# Were the disciples baptized?



## Reformation Monk

I was just reading John and I thought about Jesus' disciples and the others who fell away in John 6; which made me wonder. I have to assume that they were all baptized.


----------



## Jack K

Paul's epistles speak of how all believers share one baptism and were baptized into Christ: "For in one Spirit we were all baptized into one body" (1 Cor. 12:13); "For as many of you as were baptized into Christ have put on Christ" (Gal. 3:27); "one Lord, one faith, one baptism" (Eph 4:5). So in light of this, it would seem very odd if the other apostles were not baptized. It's safe to assume they were.


----------



## Reformation Monk

So, still thinking here..... so I'm assuming that the disciples here mentioned in John 6 ( the 12, including Judas and the others that are mentioned ) were already baptized. 

So, I guess it's safe to say that they were never baptized with water again after the death, resurrection and ascension of the Lord. 

I wonder, were they indwelt with the Spirit before pentecost and then at pentecost just received more power? 

I don't know, the whole before and after pentecost thing confuses me. 

I mean by just my understanding of scripture alone.... it would seem to me that starting with Adam and Eve and then Abel and so on, there was a "seed" that were truly righteous and indwelt by the spirit. 

So I guess I'm trying to figure out what the significance of pentecost is and if there were those before pentecost that were baptized and fell away, how if anything pentecost changes things?


----------



## Rufus

There's one verse where the Apostles where baptizing so I think its logical to say they where themselves baptized.


----------



## Peairtach

> After this many of his disciples turned back and no longer walked with him. (John 6:66, ESV)



We're not told whether these disciples had yet been baptised. Possibly some or all of them were, by John the Baptist or by Jesus' disciples. Maybe if you did more research into the passage you could get some idea if it was likely that they'd gone as far as being baptised?

Judas and the Eleven would have been baptised either by John or by the other disciples.

You have to remember also that not everyone who believed on Jesus was itinerant with Him, like the Twelve. The Apostle says that 500 saw Him at one time after His resurrection (in Galilee?).
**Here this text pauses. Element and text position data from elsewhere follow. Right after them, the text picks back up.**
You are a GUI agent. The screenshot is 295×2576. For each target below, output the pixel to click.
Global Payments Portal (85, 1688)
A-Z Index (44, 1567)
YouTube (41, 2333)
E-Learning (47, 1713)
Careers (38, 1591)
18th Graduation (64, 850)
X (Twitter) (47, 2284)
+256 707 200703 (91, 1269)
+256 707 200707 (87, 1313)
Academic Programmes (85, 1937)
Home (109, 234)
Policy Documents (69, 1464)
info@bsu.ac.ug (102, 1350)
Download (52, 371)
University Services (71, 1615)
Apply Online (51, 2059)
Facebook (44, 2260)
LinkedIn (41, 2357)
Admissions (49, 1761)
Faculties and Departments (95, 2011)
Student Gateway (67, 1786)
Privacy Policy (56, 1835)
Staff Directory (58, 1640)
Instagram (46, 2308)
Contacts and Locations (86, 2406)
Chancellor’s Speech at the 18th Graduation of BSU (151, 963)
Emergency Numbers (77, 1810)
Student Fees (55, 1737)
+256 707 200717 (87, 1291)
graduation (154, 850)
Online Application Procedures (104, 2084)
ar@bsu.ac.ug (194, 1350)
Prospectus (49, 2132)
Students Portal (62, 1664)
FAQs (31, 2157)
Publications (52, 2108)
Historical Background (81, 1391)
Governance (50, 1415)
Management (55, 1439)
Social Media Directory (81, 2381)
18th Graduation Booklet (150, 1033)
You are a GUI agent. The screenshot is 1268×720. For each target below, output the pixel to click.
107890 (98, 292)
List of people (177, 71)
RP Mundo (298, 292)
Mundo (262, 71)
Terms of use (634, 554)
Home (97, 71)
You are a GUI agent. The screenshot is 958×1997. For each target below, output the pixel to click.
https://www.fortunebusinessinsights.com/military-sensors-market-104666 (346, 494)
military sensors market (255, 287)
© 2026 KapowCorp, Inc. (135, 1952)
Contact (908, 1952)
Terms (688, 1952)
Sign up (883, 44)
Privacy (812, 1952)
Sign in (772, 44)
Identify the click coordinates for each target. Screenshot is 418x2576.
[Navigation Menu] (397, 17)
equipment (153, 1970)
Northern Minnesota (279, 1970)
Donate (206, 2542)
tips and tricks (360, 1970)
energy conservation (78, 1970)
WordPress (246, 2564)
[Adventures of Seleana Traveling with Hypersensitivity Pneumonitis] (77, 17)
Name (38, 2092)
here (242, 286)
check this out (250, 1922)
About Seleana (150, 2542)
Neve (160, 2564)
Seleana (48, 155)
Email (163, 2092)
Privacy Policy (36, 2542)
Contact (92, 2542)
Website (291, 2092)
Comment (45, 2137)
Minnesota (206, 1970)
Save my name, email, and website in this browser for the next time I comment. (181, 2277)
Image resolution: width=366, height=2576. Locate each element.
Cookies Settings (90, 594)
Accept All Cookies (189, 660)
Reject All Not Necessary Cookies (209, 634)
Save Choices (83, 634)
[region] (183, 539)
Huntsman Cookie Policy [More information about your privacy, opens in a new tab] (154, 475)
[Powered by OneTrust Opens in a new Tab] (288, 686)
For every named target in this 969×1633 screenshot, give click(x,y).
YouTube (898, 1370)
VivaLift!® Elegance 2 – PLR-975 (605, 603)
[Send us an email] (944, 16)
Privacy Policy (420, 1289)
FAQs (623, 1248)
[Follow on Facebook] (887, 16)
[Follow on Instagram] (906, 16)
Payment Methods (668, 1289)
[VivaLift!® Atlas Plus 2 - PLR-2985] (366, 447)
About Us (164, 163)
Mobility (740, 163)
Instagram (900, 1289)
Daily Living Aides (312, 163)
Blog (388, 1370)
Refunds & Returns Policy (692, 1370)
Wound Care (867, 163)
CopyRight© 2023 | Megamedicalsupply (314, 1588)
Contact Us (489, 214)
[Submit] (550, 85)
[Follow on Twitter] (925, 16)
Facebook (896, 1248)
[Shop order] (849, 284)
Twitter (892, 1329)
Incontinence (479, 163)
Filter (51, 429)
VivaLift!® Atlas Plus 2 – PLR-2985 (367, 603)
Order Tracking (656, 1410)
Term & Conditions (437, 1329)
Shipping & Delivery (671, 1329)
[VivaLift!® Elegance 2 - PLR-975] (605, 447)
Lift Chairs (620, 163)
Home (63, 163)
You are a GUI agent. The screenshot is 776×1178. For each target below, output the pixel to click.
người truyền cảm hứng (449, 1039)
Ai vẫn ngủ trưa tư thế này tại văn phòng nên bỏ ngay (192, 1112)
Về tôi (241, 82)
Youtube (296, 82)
Jesus Himself didn't baptise with water, because He was going to baptise with the Spirit into Himself, which couldn't be done until after His ascension.



> Now when Jesus learned that the Pharisees had heard that Jesus was making and baptizing more disciples than John (although Jesus himself did not baptize, but only his disciples),he left Judea and departed again for Galilee. (John 4:1-3).



The baptism of the disciples by Christ with - or by - the Holy Spirit into Himself had to be delayed until after the ascension, as Christ couldn't appropriately baptise them into all He had done until then. 

Subsequent generations of believers have been baptised into all that Christ is and has done at regeneration. 

Therefore we don't look for the baptism with the Holy Spirit after conversion.

John the Baptist predicted Pentecost and related it to water baptism:


> "I baptize you with water for repentance, but he who is coming after me is mightier than I, whose sandals I am not worthy to carry. He will baptize you with the Holy Spirit and fire. (Matt 3:11)





> And he preached, saying, "After me comes he who is mightier than I, the strap of whose sandals I am not worthy to stoop down and untie. I have baptized you with water, but he will baptize you with the Holy Spirit." (Mark 1:7-8)





> John answered them all, saying, "I baptize you with water, but he who is mightier than I is coming, the strap of whose sandals I am not worthy to untie. He will baptize you with the Holy Spirit and with fire. (Luke 3:16)





> I myself did not know him, but he who sent me to baptize with water said to me, 'He on whom you see the Spirit descend and remain, this is he who baptizes with the Holy Spirit.' (John 1:33)



OT saints were indwelt by the Holy Spirit but they didn't have the baptism and fullness we have, and the Holy Spirit didn't have the complete Word of God available to open Christ and His work up to them as we have.

Sometimes it is called baptism _by_ the Spirit because although Christ is active in baptising us into Himself _with_ His Spirit, the Spirit isn't a passive agent like water, but the Third Person of the Holy Trinity.

Romans 6 is a major passage which talks about water baptism and the spiritual reality of baptism into Christ at the same time, because of the sacramental union between the two:


> Do you not know that all of us who have been baptized into Christ Jesus were baptized into his death? We were buried therefore with him by baptism into death, in order that, just as Christ was raised from the dead by the glory of the Father, we too might walk in newness of life. For if we have been united with him in a death like his, we shall certainly be united with him in a resurrection like his. (Rom 6:3-5)



*Quote from Monk*


> So, I guess it's safe to say that they were never baptized with water again after the death, resurrection and ascension of the Lord.



You should only be baptised with water once, as you are only regenerated and baptised with the Spirit once. In the case of the disciples, John the Baptist indicated that there water baptism anticipated their baptism with the Holy Spirit.


----------